Different positive pharmacological
effects have been attributed
to the natural product resveratrol (RSV), including antioxidant, antiaging,
and cancer chemopreventive properties. However, its low bioavailability
and rapid metabolic degradation has led to the suspicion that many
of the biological activities of this compound observed in
vitro may not be attainable in humans. To improve its bioavailability
and pharmacokinetic profile, attempts have been made to encapsulate
RSV into lipid-based nanocarrier systems. Here, the dioctadecyldimethylammonium
bromide (DODAB):monoolein (MO) liposomal system (1:2) loaded with
RSV revealed appropriate characteristics for drug release purposes:
reduced size for cellular uptake (157 ± 23 nm), stability up
to 80 days, positive surface charge (ζ ≈ +40 mV), and
a controlled biphasic release of RSV from the lipid nanocarriers over
a period of almost 50 h at pH 5.0 and 7.4. Moreover, the encapsulation
efficiency of the nanocarrier ranged from 70% to 92% and its RSV loading
capacity from 9% to 14%, when [RSV] was between 100 and 200 μM.

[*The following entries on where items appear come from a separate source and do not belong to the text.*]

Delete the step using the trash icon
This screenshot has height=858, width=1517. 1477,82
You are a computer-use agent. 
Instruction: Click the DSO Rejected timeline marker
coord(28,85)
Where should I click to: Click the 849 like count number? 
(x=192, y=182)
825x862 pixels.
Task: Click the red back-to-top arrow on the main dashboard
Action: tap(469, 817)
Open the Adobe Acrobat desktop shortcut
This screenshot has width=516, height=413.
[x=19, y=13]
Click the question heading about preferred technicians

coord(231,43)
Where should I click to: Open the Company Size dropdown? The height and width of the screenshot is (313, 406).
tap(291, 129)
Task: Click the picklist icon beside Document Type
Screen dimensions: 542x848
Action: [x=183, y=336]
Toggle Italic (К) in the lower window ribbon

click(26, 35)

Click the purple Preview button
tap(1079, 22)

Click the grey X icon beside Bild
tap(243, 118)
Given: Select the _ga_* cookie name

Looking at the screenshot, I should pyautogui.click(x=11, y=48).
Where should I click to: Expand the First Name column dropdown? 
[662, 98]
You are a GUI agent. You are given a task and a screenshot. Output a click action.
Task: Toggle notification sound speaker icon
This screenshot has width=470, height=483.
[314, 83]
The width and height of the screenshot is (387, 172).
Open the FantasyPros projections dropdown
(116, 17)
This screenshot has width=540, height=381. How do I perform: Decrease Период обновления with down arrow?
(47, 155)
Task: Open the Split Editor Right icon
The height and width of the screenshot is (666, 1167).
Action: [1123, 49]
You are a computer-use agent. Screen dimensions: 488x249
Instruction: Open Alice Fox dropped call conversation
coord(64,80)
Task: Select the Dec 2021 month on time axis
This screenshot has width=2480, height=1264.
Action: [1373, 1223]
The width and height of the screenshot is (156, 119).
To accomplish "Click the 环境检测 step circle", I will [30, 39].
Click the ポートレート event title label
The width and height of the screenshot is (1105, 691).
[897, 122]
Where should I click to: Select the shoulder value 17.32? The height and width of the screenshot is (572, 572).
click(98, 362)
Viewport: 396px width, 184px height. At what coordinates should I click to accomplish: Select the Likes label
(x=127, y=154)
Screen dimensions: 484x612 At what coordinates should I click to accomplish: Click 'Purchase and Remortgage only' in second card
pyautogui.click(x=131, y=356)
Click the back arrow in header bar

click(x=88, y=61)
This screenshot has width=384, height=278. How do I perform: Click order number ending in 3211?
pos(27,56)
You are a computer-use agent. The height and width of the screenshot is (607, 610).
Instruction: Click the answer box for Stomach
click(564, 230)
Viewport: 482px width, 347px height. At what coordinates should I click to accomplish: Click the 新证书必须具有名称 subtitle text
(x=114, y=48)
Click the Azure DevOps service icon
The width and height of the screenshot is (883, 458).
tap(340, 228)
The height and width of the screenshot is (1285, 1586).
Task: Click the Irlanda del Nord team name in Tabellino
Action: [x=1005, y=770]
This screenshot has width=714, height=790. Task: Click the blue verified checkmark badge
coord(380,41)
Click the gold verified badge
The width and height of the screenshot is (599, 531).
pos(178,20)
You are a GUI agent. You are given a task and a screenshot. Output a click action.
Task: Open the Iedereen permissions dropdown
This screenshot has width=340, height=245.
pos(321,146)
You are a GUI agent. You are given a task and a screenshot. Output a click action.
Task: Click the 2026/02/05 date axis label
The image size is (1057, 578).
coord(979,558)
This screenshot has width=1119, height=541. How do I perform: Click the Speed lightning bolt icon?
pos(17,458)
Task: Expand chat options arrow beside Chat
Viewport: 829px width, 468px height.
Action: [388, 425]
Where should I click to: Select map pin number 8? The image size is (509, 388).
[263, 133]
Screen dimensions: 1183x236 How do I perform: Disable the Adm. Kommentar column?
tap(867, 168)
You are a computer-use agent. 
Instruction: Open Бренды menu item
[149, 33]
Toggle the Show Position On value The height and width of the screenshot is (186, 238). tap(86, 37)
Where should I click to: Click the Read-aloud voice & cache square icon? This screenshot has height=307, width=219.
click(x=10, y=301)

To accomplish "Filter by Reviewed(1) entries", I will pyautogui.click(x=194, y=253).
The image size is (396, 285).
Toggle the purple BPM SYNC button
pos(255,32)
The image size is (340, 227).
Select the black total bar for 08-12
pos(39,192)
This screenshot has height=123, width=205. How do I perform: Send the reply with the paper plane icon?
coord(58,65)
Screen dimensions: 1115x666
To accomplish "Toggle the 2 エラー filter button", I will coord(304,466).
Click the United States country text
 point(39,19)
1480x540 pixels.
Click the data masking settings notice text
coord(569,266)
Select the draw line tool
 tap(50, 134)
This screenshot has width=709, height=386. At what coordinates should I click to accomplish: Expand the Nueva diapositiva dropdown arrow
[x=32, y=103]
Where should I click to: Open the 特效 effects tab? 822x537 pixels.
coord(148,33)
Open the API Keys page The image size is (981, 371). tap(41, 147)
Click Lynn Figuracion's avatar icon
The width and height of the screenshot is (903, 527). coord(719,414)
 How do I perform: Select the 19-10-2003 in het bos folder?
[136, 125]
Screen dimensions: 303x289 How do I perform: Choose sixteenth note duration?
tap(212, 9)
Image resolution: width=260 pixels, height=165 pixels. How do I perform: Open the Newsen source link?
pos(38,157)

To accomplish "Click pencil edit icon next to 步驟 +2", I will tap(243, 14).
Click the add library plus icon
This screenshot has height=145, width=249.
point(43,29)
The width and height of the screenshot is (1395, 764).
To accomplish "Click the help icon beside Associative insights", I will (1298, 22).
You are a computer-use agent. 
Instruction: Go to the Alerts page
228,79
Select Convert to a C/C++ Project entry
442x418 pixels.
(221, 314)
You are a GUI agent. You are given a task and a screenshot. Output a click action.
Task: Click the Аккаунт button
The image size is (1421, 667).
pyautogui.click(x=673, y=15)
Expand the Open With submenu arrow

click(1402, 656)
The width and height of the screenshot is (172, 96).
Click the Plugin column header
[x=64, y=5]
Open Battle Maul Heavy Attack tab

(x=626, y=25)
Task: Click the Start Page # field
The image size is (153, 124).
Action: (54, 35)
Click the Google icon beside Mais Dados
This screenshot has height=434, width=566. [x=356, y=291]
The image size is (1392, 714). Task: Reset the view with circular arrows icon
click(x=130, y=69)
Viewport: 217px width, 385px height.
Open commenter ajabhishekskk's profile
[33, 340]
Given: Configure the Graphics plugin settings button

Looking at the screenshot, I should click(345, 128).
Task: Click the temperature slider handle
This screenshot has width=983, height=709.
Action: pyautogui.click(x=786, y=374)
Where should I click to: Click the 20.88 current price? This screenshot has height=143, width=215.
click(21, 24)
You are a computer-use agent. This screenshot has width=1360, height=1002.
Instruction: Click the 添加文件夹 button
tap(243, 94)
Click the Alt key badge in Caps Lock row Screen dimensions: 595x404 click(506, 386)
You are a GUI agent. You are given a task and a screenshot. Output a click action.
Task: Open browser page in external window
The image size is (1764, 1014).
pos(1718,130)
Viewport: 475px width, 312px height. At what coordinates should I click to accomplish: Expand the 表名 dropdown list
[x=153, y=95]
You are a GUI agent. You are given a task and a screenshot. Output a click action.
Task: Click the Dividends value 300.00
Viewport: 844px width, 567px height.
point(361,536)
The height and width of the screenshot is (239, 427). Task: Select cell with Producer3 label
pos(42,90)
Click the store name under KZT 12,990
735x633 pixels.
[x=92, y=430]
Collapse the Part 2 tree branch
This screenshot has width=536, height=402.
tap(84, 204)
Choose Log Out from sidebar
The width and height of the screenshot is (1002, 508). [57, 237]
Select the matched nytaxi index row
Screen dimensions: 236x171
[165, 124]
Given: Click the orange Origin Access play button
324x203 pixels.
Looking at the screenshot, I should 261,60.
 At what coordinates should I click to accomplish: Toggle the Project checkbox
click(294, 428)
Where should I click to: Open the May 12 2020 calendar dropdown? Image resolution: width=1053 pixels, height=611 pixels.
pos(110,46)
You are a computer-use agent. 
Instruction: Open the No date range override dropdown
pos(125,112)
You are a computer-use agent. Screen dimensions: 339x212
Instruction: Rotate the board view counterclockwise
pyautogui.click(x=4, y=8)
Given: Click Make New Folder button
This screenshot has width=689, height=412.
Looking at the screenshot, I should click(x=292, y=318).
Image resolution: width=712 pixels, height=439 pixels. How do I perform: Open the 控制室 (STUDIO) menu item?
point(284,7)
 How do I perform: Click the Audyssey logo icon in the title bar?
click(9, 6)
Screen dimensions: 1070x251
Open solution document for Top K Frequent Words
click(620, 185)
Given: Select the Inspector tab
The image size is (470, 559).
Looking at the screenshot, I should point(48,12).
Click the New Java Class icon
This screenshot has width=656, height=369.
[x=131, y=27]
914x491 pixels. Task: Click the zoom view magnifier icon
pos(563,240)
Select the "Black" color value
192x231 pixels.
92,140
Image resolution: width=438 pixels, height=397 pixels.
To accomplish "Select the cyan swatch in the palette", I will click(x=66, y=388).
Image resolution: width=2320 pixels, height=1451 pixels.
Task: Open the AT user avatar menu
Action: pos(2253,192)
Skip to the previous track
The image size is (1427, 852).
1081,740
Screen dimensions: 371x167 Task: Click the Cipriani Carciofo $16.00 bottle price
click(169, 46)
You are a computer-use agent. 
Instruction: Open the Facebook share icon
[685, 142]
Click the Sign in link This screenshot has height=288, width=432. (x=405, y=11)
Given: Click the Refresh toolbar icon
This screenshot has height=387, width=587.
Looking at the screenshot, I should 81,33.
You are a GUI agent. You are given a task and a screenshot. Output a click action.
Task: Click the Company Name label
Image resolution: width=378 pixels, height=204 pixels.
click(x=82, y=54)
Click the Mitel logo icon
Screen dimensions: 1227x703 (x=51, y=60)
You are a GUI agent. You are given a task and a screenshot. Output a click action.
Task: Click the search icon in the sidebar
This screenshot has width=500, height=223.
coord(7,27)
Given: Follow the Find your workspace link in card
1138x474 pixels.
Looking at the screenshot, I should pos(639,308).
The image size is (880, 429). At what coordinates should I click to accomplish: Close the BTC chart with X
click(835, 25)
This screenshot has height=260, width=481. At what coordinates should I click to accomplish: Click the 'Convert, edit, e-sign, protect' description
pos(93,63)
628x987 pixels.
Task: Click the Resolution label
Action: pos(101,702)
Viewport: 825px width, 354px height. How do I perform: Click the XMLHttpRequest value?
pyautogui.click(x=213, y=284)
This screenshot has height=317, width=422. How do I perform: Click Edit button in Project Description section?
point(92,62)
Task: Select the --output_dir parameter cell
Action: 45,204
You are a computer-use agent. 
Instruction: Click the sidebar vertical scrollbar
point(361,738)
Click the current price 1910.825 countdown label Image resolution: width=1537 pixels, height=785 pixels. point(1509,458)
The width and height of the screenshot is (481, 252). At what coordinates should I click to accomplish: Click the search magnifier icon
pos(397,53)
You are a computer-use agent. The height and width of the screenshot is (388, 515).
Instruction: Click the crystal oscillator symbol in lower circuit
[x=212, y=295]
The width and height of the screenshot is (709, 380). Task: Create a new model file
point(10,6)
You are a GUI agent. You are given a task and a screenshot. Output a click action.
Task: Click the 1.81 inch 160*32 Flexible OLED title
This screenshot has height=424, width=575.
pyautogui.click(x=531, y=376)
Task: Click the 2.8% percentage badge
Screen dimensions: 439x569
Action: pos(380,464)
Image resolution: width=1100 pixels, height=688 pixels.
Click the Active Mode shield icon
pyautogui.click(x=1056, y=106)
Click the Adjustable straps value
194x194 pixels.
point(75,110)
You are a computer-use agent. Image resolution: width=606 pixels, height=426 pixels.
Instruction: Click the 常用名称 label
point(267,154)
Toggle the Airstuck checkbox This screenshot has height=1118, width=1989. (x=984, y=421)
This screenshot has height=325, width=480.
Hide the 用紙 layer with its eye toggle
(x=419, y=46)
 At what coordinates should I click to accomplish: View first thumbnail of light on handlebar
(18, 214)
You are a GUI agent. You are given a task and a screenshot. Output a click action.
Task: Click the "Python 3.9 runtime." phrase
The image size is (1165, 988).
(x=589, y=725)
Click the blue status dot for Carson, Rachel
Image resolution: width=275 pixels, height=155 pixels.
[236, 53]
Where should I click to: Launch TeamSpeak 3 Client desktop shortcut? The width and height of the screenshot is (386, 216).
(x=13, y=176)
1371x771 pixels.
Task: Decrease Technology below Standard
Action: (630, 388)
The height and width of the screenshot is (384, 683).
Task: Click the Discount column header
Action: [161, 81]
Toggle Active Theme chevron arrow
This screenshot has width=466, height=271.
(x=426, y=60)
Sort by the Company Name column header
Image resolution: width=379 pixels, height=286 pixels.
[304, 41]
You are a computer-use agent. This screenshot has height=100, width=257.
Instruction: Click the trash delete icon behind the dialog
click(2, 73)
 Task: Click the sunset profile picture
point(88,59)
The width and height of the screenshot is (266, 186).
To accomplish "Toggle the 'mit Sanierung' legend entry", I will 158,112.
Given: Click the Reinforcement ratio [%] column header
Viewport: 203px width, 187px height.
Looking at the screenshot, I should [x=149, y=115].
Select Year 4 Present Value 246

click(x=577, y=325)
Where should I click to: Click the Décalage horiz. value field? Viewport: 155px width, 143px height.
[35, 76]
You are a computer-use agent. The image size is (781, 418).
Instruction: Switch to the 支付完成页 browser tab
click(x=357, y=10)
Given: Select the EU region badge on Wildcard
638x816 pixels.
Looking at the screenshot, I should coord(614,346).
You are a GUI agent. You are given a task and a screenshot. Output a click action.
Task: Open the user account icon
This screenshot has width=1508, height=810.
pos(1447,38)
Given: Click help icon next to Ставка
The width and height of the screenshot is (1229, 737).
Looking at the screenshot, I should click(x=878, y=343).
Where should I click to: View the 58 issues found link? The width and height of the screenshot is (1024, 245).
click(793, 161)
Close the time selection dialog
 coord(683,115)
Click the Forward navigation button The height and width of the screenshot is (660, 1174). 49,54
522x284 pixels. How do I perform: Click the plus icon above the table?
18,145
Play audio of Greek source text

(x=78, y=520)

The partition coefficient (K
p) of RSV
between lipid and aqueous phase was log K
p = 3.37 ± 0.10, suggesting moderate to high lipophilicity of
this natural compound and reinforcing the lipid nanocarriers’
suitability for RSV incorporation. The thermodynamic parameters of
RSV partitioning in the lipid nanocarriers at 37 °C (ΔH = 43.76 ± 5.68 kJ mol–1; ΔS = 0.20 ± 0.005 kJ mol–1; and ΔG = −18.46 ± 3.48 kJ mol–1) reflected the spontaneity of the process and the establishment
of hydrophobic interactions. The cellular uptake mechanism of the
RSV-loaded nanocarriers labeled with the lipophilic fluorescent probe
1,6-diphenyl-1,3,5-hexatriene (DPH) was studied in the eukaryotic
model system Saccharomyces cerevisiae. Thirty minutes
after incubation, yeast cells readily internalized nanocarriers and
the spots of blue fluorescence of DPH clustered around the central
vacuole in lipid droplets colocalized with the green fluorescence
of the lipophilic endocytosis probe FM1-43. Subsequent studies with
the endocytosis defective yeast deletion mutant (end3Δ) and with the endocytosis inhibitor methyl-β-cyclodextrin
supported the involvement of an endocytic pathway. This novel nanotechnology
approach opens good perspectives for medical applications.